Provided information Block Start

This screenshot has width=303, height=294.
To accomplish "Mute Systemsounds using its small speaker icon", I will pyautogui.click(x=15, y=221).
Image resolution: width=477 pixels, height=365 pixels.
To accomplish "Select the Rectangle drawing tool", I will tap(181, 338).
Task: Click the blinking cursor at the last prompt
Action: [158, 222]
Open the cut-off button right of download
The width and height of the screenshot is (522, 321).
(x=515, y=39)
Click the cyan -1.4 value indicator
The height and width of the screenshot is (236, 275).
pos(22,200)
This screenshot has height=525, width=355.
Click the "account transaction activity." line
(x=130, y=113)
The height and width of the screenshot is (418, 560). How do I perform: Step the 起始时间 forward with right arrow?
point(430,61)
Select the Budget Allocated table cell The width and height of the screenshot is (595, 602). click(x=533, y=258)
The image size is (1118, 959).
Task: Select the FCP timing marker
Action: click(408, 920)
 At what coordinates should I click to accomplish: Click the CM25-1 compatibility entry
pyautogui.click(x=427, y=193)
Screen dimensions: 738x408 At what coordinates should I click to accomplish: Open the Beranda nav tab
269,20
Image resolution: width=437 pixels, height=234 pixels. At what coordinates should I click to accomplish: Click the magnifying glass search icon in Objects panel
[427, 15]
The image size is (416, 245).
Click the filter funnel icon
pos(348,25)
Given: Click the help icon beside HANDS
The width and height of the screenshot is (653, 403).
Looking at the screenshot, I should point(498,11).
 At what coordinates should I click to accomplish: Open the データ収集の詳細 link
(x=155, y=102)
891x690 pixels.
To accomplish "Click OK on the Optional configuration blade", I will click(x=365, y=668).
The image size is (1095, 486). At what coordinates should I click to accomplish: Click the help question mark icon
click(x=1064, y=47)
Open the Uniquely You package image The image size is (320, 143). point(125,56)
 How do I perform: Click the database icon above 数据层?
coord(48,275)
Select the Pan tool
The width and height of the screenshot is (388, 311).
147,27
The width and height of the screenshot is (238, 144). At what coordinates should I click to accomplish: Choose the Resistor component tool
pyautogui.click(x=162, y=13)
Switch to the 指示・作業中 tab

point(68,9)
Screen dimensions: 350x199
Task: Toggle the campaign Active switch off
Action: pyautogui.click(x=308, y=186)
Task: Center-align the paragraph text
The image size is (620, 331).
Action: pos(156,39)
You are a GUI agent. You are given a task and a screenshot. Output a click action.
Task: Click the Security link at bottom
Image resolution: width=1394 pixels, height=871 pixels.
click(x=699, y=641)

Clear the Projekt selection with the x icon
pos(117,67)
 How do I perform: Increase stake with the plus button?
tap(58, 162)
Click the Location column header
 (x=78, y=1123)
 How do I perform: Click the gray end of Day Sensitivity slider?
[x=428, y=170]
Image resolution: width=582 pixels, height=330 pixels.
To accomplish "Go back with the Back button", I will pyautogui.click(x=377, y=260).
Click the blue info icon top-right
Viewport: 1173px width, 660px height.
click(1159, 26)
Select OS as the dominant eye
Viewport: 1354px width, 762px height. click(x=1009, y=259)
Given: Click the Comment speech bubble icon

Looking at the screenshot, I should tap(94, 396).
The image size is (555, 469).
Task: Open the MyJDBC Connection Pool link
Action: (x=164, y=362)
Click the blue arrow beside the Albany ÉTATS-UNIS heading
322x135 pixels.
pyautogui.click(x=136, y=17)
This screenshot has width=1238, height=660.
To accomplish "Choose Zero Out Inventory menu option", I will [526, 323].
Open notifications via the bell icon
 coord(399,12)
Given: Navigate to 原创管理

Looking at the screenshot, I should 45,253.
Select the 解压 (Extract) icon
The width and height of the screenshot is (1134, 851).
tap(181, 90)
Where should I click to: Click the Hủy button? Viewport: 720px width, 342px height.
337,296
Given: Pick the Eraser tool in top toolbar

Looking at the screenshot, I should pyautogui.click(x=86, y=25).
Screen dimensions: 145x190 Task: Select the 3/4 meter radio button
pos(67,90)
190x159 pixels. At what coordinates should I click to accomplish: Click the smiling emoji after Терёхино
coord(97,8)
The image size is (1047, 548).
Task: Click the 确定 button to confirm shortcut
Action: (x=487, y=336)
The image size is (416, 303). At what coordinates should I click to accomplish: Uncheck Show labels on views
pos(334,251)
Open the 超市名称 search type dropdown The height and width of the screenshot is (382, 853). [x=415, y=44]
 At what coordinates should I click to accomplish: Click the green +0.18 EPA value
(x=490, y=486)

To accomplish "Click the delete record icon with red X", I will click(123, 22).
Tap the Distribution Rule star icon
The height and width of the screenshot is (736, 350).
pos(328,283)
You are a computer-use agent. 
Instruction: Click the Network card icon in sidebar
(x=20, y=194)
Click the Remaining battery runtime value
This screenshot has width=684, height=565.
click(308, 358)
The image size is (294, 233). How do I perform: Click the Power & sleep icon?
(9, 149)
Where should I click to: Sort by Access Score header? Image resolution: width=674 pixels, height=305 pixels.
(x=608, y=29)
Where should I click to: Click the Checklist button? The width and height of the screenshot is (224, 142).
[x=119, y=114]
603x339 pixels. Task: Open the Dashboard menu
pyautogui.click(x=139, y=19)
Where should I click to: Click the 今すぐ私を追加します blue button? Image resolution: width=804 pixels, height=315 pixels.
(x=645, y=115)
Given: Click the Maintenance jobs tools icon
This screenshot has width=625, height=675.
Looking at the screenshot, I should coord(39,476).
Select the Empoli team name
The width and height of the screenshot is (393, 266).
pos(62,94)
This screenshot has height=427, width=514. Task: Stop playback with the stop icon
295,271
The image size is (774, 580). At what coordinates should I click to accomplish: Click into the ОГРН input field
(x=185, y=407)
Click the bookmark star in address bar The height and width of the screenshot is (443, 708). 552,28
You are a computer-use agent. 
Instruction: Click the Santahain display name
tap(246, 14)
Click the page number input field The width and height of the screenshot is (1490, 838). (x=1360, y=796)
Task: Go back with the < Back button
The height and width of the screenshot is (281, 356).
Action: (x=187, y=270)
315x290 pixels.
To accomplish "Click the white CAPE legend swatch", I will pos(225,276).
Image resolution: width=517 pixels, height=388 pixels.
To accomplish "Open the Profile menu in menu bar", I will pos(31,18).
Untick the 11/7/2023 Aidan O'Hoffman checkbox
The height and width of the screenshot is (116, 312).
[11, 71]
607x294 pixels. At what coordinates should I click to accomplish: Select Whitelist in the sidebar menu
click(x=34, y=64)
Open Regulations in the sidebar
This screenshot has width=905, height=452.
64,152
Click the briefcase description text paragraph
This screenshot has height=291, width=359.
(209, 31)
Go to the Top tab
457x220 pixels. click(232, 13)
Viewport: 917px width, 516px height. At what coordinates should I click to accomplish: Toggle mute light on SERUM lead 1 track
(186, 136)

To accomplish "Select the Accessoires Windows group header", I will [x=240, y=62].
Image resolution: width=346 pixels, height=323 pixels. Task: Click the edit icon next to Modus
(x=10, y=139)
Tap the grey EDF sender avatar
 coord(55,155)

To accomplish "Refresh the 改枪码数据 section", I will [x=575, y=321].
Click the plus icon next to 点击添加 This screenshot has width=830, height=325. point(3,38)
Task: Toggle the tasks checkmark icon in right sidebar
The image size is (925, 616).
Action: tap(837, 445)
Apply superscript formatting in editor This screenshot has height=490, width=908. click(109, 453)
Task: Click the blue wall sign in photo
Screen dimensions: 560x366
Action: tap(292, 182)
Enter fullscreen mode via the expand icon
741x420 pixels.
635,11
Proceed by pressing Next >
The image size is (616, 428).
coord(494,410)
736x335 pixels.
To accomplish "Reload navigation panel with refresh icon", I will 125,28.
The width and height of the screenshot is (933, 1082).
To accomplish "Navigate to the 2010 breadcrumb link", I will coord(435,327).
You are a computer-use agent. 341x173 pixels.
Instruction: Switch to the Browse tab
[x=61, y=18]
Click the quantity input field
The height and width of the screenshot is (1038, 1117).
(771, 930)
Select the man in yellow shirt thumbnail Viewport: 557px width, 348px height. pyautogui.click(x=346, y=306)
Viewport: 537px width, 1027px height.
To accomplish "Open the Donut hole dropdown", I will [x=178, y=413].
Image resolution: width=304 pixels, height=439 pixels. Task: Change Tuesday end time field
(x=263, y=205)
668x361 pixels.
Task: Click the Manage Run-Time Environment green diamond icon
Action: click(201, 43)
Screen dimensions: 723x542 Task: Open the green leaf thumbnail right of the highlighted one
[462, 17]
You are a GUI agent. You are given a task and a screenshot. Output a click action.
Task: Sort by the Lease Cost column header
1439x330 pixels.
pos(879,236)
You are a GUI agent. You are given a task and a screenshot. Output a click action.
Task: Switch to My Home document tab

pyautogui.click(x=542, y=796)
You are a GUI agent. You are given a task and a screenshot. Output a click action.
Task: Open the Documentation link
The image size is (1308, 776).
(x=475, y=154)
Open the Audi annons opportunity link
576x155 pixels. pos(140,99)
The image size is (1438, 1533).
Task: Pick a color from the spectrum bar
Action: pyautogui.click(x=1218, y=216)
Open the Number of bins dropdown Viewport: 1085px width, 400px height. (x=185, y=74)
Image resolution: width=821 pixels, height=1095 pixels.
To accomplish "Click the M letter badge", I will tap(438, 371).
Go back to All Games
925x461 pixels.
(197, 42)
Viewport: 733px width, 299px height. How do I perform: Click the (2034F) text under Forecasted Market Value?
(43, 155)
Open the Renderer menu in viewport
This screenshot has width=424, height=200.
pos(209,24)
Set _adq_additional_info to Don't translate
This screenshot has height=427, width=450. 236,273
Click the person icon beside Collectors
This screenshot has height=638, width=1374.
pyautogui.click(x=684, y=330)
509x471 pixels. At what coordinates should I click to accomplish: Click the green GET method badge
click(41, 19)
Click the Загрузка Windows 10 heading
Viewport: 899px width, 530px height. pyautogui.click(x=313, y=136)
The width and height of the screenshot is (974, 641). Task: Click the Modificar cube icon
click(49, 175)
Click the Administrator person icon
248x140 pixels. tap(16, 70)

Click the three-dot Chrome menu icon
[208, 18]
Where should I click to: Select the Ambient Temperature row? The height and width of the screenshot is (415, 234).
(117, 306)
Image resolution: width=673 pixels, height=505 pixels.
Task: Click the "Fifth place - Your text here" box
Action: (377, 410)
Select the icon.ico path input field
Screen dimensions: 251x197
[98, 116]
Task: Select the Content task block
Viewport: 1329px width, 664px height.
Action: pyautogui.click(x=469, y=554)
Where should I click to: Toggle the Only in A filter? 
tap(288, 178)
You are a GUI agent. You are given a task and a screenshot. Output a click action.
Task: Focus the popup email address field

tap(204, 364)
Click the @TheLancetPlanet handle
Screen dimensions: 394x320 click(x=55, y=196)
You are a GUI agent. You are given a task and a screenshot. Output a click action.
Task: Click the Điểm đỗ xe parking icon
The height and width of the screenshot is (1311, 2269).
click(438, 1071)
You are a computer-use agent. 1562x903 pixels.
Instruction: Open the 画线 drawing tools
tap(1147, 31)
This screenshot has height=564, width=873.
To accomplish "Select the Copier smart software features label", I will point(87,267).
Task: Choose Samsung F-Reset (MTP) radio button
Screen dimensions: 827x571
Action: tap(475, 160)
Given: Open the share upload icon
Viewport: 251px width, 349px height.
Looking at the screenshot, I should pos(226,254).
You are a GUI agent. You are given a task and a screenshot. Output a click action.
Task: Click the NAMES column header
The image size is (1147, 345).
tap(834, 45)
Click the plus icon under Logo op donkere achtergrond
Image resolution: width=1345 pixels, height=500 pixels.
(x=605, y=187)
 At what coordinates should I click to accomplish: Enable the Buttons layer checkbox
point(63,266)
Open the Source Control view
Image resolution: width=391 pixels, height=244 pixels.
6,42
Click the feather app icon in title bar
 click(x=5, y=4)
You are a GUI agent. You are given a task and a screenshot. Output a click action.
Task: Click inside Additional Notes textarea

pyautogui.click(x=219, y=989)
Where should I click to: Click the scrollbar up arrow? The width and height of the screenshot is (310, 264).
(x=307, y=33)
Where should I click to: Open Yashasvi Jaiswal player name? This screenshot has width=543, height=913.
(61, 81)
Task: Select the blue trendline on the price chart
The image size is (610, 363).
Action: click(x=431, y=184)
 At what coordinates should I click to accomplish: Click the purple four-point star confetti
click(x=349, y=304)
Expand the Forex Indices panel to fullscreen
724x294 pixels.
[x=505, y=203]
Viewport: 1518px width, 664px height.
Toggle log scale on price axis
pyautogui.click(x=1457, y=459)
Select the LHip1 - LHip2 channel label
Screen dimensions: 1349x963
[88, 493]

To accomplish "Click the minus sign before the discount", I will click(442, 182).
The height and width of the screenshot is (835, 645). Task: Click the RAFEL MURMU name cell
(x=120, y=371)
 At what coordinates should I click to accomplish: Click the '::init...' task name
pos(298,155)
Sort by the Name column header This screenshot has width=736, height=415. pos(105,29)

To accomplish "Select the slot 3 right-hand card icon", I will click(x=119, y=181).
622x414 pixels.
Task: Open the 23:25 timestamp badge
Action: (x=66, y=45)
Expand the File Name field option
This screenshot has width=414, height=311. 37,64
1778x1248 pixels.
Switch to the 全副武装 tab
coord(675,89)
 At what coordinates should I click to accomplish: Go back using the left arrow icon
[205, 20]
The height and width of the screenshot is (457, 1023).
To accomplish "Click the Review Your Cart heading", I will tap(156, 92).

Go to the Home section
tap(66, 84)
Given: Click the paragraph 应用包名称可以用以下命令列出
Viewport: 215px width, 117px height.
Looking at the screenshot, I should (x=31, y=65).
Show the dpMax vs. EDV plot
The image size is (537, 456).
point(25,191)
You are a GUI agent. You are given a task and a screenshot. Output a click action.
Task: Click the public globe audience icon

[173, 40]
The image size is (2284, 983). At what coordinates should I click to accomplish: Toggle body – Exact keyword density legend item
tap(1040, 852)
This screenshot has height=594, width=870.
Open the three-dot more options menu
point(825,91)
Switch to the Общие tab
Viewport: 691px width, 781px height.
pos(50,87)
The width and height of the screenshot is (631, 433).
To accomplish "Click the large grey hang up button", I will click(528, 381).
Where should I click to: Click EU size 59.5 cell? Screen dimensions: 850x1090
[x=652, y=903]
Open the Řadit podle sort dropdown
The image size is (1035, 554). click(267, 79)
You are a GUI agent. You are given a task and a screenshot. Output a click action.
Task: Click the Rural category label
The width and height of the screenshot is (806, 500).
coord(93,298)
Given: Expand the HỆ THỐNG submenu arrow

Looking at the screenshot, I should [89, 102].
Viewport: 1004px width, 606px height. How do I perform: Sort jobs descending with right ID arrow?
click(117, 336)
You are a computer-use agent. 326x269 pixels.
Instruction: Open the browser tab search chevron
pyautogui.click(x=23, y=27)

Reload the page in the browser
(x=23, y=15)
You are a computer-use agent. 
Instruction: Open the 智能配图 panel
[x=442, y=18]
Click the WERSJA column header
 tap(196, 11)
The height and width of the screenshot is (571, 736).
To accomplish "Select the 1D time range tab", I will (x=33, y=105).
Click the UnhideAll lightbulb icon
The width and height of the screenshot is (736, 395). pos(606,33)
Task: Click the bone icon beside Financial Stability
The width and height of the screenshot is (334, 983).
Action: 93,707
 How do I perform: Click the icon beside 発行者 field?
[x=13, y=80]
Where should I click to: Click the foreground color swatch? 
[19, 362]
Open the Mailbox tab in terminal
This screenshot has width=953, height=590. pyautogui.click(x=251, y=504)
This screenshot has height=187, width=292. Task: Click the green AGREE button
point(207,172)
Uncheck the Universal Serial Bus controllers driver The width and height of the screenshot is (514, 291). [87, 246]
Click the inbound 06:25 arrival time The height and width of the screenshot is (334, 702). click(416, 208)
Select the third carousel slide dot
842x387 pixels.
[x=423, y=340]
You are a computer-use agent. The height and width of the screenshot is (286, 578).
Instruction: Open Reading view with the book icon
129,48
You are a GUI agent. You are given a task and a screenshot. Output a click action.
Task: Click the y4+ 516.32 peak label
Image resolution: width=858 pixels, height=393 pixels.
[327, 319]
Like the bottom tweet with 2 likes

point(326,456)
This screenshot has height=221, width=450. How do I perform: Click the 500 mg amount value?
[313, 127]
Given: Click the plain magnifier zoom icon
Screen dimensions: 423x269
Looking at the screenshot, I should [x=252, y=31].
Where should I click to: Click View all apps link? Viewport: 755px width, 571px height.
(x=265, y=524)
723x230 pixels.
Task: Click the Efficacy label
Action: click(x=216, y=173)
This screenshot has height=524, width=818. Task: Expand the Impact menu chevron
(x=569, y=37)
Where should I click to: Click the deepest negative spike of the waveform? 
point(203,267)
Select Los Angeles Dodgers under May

Provided information Block End

### Work required
Copy each line from the data that features the string "computer".

### Your response
You are a computer-use agent. 
You are a computer-use agent. 
You are a computer-use agent. 341x173 pixels.
You are a computer-use agent. 1562x903 pixels.
You are a computer-use agent. 326x269 pixels.
You are a computer-use agent. 
You are a computer-use agent. The height and width of the screenshot is (286, 578).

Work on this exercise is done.